Il n’en demeure pas moins que dans les faits de nouvelles résidences secondaire­s pourraient voir le jour à Veysonnaz. Et l’exemple n’est pas unique. L’an dernier, en fusionnant avec Les Breuleux, la commune jurassienn­e de La Chaux-des-Breuleux a vu son taux de résidences secondaire­s passer sous la barre des 20%. Idem pour celle de Hemberg dans le canton de Saint-Gall après son union avec Neckertal, ou de Bauen à Uri en 2020 après son rapprochem­ent avec Seedorf.

Le statu quo est la norme

Alors, la fusion de communes est-elle devenue un outil pour contourner la Lex Weber? Pas si l’on en croit l’Office fédéral du développem­ent territoria­l, qui nous renvoie vers deux de ses communiqué­s, datant de mars 2021 et mars 2023. Le premier, revenant sur l’année 2020, relève que dans la plupart des cas de fusions concernées par la problémati­que, «le taux de résidences secondaire­s n’est pas descendu sous la barre des 20 pour cent». Et de citer l’exemple des cinq localités tessinoise­s devenues Verzasca ou celui de Vollèges et Bagnes, en Valais, ayant donné naissance à Val de Bagnes.

«Sion veut créer des lits chauds, développer de l’habitat et non pas forcément des résidences secondaire­s»

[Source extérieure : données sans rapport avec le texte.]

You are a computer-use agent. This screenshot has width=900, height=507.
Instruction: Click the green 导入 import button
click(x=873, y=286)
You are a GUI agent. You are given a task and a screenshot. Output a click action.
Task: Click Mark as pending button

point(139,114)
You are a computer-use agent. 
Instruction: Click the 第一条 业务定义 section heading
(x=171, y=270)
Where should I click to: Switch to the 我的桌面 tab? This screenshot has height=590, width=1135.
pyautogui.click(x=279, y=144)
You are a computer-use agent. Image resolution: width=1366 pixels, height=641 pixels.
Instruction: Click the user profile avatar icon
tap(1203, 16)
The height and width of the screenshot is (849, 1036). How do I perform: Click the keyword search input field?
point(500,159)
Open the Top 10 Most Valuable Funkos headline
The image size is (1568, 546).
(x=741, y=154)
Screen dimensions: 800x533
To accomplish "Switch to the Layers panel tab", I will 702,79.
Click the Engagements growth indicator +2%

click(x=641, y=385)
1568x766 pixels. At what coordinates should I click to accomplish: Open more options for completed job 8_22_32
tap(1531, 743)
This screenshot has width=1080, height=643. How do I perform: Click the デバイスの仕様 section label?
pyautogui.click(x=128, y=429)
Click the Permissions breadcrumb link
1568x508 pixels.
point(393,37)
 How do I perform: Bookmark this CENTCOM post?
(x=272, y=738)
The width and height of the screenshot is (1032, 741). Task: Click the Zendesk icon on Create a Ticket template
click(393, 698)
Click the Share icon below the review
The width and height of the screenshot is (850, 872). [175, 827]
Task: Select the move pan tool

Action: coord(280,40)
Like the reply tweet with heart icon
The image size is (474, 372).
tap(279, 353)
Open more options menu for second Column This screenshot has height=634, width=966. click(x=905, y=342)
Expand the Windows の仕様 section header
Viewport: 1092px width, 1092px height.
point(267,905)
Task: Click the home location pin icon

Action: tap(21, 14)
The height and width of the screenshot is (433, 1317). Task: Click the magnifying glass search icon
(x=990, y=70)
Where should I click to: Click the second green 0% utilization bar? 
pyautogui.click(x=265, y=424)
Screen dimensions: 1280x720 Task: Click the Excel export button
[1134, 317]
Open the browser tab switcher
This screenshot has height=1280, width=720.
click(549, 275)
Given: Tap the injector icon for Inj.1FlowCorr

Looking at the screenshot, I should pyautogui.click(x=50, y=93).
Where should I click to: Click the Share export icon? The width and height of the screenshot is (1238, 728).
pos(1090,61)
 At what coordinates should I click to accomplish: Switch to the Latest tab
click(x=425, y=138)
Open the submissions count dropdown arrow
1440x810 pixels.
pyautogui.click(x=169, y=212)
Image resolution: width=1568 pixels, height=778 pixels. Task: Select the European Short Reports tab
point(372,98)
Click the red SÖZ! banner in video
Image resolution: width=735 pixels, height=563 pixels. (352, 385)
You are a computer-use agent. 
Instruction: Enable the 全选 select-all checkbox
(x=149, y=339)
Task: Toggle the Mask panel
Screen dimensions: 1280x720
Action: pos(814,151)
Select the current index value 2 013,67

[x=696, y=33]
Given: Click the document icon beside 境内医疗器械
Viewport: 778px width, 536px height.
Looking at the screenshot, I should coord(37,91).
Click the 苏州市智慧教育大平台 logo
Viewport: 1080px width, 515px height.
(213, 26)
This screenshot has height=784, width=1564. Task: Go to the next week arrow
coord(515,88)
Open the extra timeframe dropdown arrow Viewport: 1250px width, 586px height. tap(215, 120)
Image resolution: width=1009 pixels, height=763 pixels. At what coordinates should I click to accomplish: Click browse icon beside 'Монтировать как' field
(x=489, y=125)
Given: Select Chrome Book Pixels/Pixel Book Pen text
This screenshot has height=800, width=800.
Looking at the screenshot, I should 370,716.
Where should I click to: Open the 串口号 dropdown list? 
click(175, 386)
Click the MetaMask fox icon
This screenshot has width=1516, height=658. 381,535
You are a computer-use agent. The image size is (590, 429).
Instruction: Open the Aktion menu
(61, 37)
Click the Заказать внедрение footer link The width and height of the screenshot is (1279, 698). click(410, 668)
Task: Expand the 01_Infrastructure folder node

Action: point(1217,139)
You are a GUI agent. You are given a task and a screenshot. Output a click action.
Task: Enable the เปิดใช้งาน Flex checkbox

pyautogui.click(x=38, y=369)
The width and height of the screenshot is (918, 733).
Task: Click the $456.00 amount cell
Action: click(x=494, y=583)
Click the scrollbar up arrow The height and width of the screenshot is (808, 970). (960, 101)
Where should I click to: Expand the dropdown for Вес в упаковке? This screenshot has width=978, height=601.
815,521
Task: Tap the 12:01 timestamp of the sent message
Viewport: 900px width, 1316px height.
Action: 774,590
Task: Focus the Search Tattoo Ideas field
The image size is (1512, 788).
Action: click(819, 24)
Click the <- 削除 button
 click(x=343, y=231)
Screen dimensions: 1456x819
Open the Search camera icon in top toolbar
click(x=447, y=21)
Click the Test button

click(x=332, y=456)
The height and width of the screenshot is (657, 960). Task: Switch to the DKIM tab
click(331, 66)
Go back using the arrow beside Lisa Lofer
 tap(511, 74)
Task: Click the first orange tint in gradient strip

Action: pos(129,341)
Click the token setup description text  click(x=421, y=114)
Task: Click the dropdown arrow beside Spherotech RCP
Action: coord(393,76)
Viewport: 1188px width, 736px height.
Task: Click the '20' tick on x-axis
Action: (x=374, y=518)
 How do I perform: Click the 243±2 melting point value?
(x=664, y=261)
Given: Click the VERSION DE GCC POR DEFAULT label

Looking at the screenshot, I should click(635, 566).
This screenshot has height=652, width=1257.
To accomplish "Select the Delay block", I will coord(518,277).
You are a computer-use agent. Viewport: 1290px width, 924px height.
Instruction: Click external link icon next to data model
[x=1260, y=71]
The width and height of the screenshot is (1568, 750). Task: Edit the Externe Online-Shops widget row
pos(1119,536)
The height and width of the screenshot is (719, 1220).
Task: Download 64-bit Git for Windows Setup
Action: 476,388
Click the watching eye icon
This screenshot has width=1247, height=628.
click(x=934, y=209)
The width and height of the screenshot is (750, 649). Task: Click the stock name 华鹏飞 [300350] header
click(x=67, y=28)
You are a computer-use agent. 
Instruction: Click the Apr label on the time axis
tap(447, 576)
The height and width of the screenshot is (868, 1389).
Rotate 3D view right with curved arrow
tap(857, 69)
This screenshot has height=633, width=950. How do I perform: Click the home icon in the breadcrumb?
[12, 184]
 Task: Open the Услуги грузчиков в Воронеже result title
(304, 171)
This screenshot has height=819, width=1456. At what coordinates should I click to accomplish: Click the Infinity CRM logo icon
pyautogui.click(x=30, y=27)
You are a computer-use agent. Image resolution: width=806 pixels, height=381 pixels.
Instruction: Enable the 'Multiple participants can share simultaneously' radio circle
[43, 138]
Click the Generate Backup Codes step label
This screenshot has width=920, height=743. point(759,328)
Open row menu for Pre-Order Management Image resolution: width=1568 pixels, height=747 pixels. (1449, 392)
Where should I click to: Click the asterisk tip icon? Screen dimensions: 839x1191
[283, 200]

PHILIPPE VARONE, PRÉSIDENT DE SION

Le statu quo est donc la norme. Mais il y a aussi des exceptions inverses: des communes qui, en raison de la fusion, voient leur taux de résidences secondaire­s passer au-dessus du seuil de 20%. C’est le cas, par exemple, de Melano au Tessin. En liant son destin à ceux de Rovio et Maroggia afin de former Val Mara, elle a vu son taux de résidences secondaire­s franchir la limite légale, indiquait l’Office fédéral du développem­ent territoria­l en mars dernier. A en croire la Confédérat­ion, le nombre de communes passant sous la barre des 20% en raison d’une fusion est grosso modo identique à celui des entités franchissa­nt ce seuil en sens inverse, après une union. «On peut dire que pour les fusions de communes, d’autres moteurs, comme des structures administra­tives plus efficaces, la gestion de la destinatio­n, etc., l’emportent sur la loi sur les résidences secondaire­s», résume l’Office fédéral.